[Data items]
+++++

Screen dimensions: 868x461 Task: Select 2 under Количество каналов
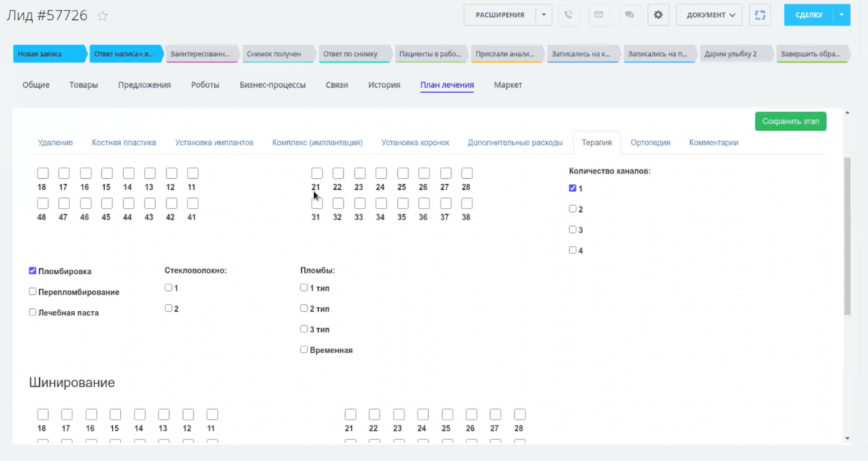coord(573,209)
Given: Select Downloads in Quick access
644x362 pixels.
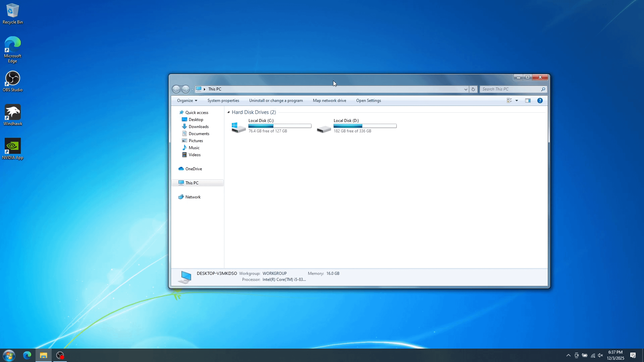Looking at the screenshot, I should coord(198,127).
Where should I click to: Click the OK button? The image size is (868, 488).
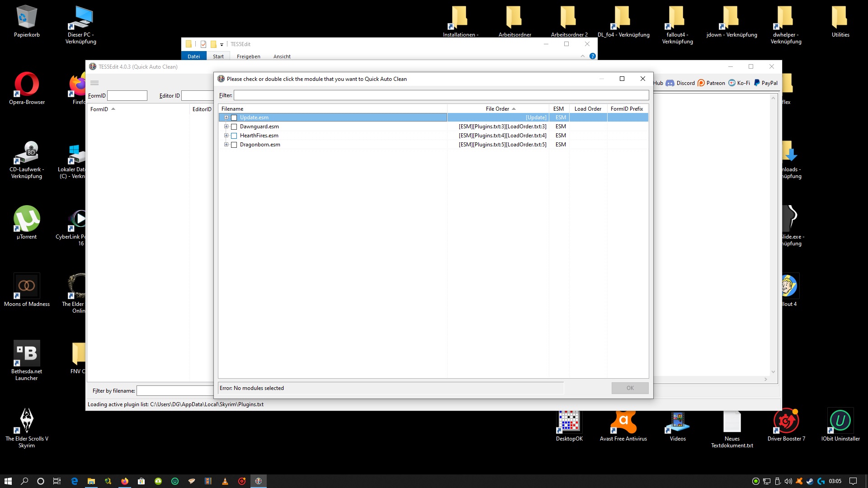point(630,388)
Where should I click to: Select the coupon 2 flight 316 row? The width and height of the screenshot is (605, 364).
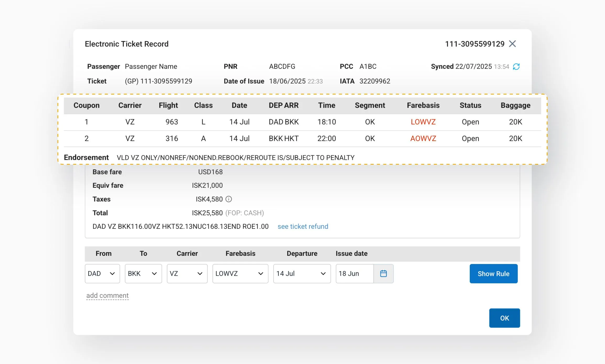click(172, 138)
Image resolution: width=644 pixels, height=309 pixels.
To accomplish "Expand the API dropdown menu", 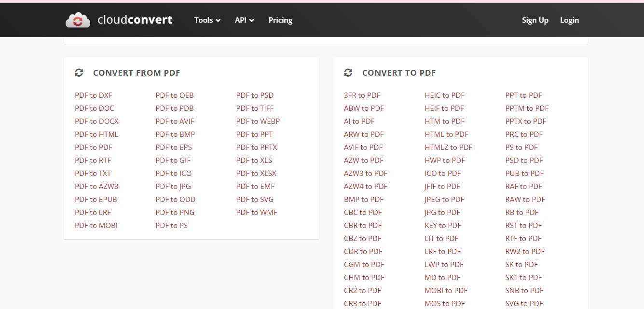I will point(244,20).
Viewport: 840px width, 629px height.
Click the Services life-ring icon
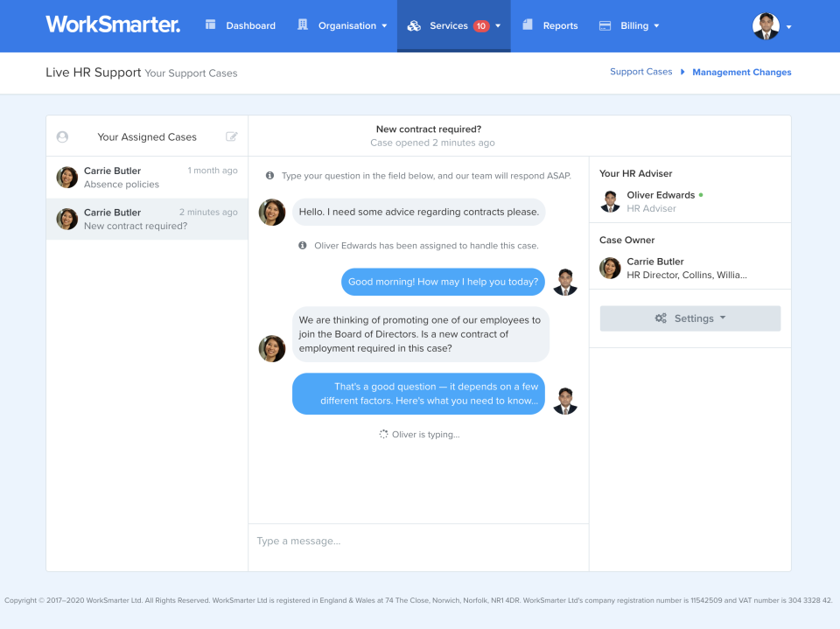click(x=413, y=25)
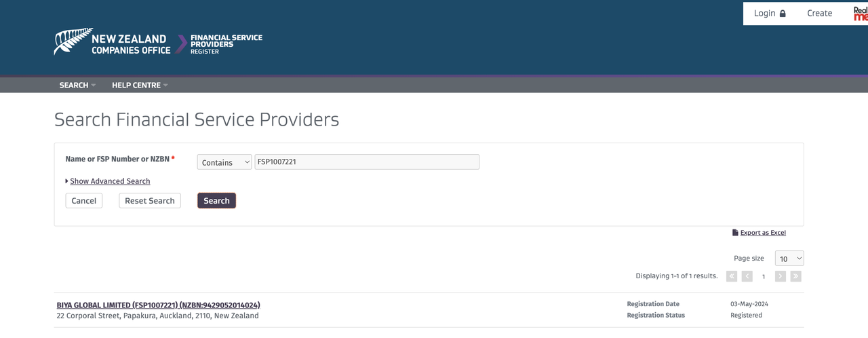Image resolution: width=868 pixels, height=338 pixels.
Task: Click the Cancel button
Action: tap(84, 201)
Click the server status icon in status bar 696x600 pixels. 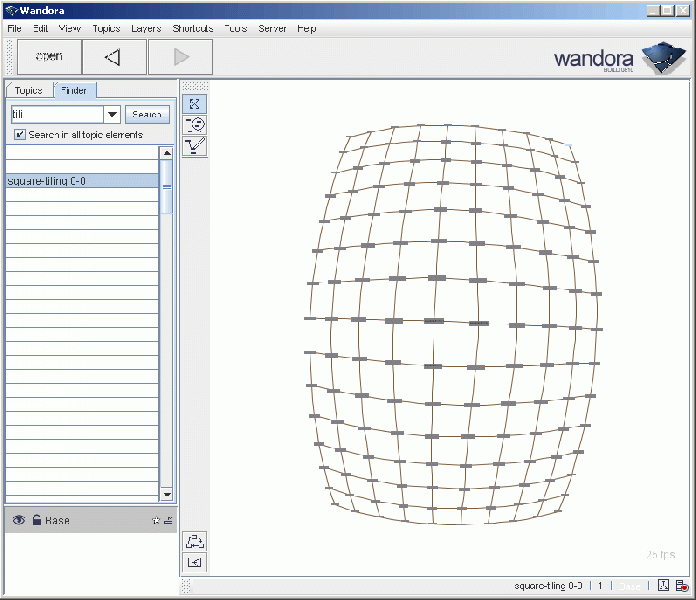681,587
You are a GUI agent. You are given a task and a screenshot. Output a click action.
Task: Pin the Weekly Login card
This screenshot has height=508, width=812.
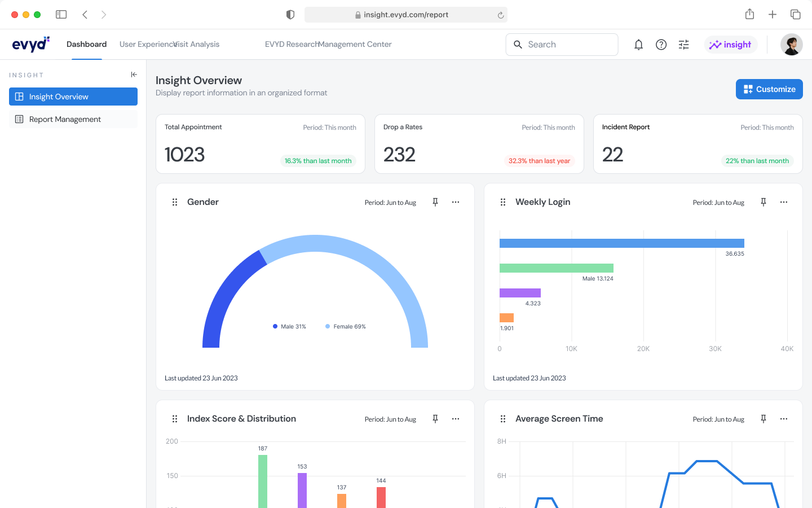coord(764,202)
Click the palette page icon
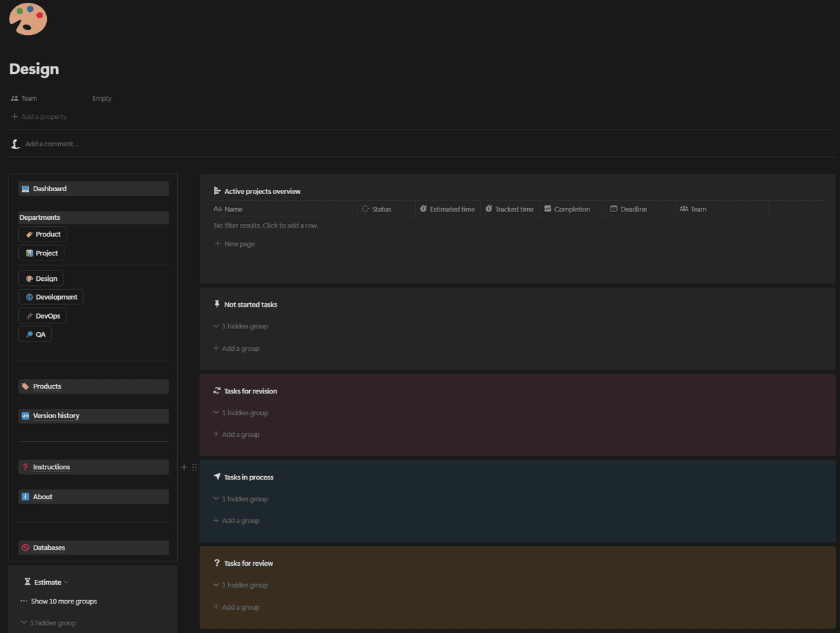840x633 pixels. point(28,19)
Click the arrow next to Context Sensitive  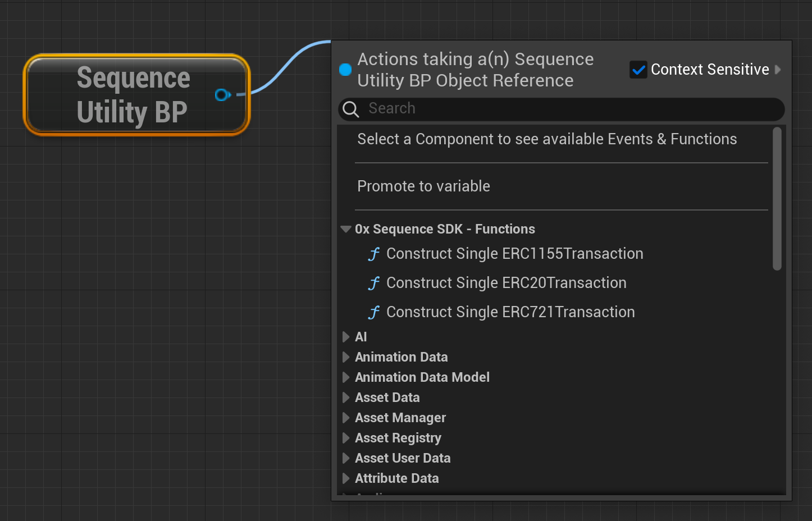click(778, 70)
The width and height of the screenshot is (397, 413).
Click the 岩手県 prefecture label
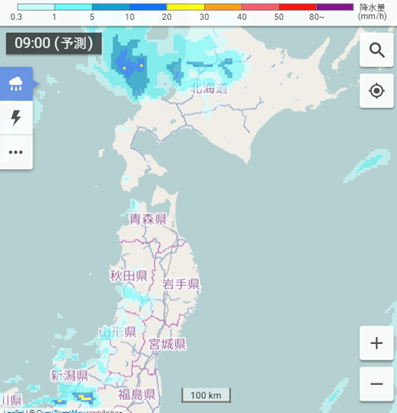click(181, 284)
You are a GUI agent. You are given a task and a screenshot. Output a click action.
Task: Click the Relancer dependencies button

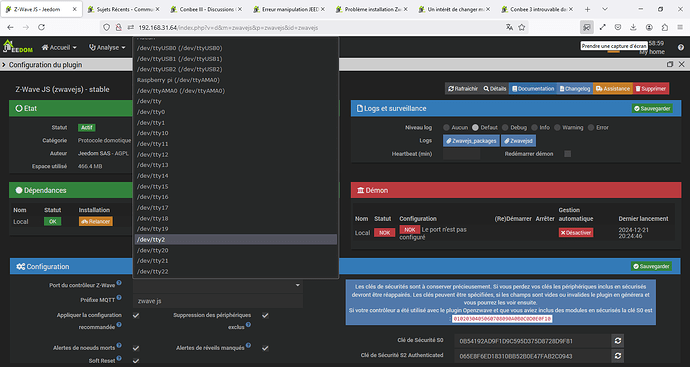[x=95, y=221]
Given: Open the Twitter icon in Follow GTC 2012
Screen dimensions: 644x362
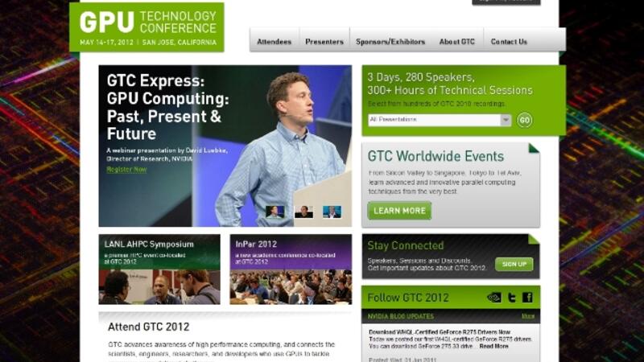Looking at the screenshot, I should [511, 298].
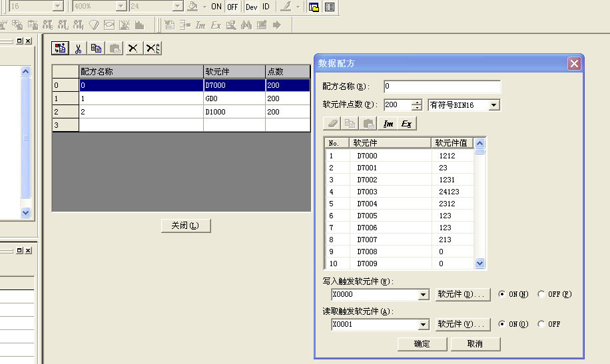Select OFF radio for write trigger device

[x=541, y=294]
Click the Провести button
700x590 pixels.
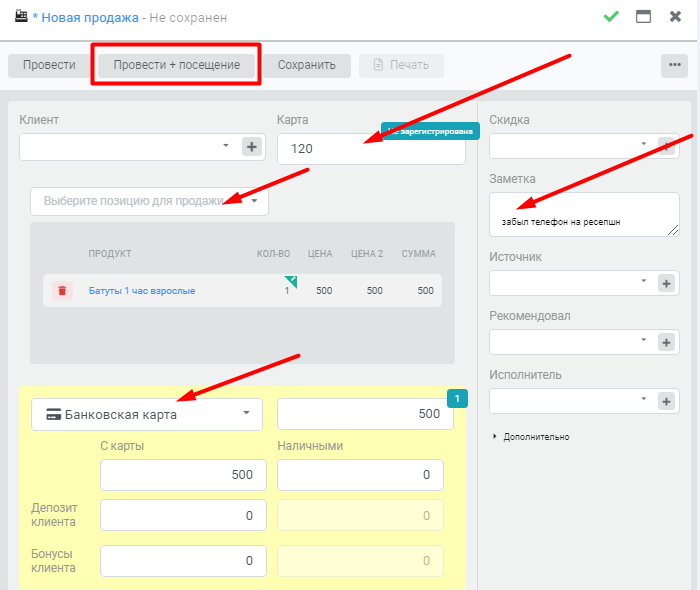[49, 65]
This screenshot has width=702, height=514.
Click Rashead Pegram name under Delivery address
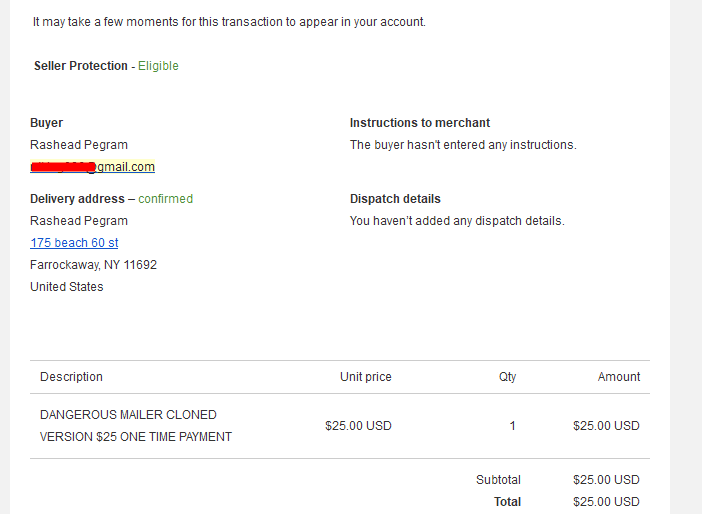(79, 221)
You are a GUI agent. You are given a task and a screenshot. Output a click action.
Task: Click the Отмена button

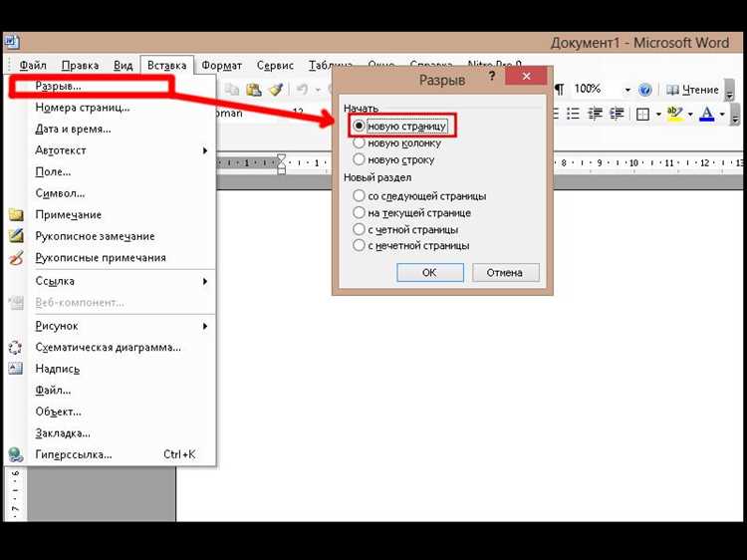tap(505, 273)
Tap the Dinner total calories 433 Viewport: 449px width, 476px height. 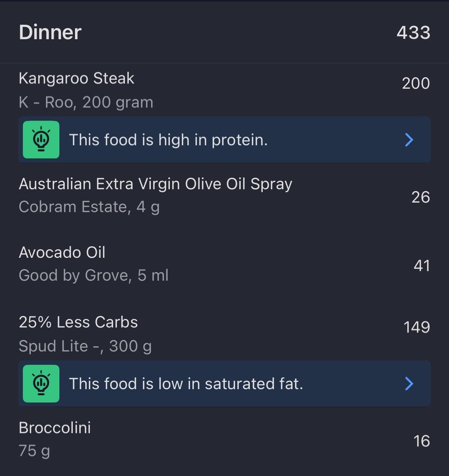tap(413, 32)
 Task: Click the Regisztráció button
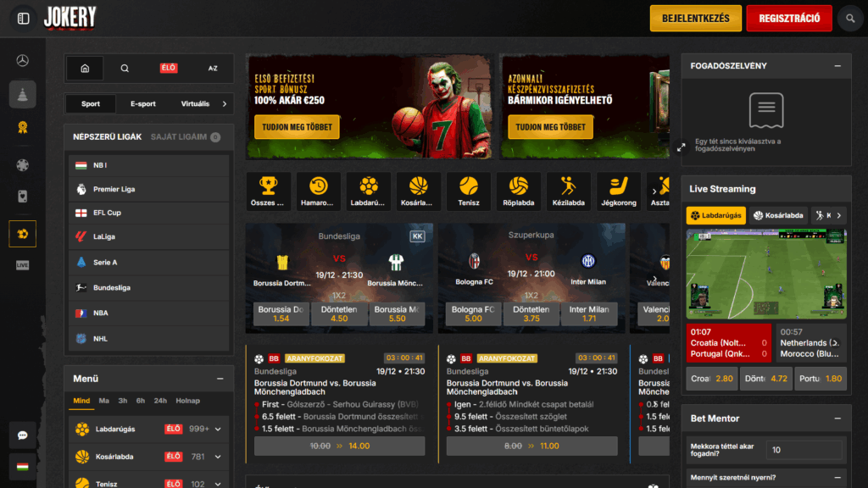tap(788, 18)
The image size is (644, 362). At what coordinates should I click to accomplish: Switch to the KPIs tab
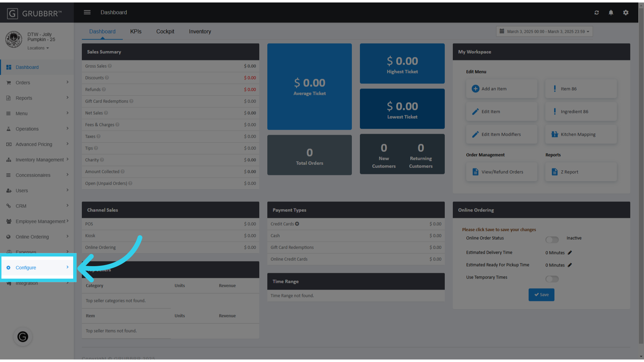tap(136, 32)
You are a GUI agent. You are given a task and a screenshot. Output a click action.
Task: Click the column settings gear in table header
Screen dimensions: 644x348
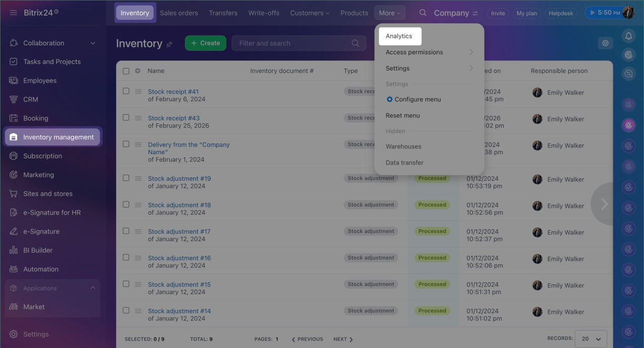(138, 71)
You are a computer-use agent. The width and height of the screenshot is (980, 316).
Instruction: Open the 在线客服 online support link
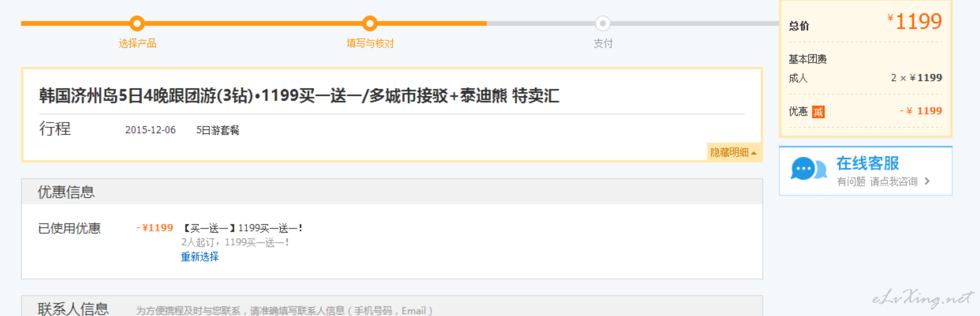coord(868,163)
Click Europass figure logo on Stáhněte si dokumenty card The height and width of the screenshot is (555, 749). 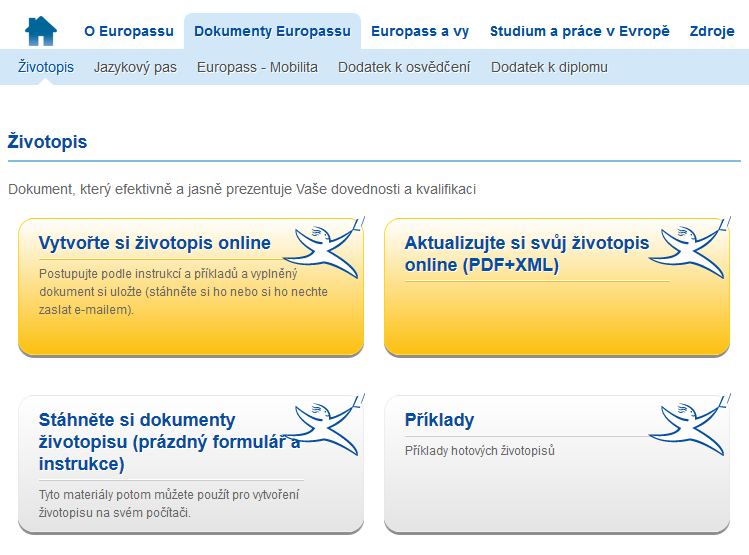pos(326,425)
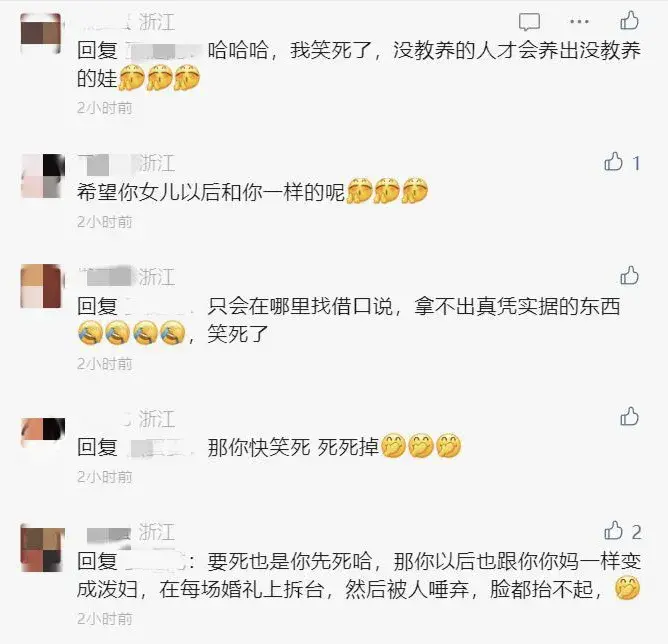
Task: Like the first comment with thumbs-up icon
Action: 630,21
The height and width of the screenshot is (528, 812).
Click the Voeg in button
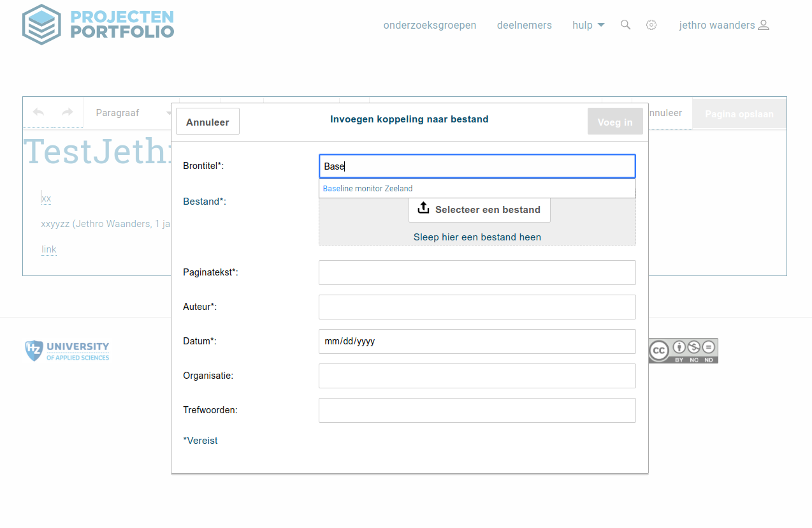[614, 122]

+++++

▶ **Problem statement**
Pull out every line above that contains the word "under".

▶ **Written answer**
Screen dimensions: 868x461 Task: Select 2 under Количество каналов
Click Rashead Pegram name under Delivery address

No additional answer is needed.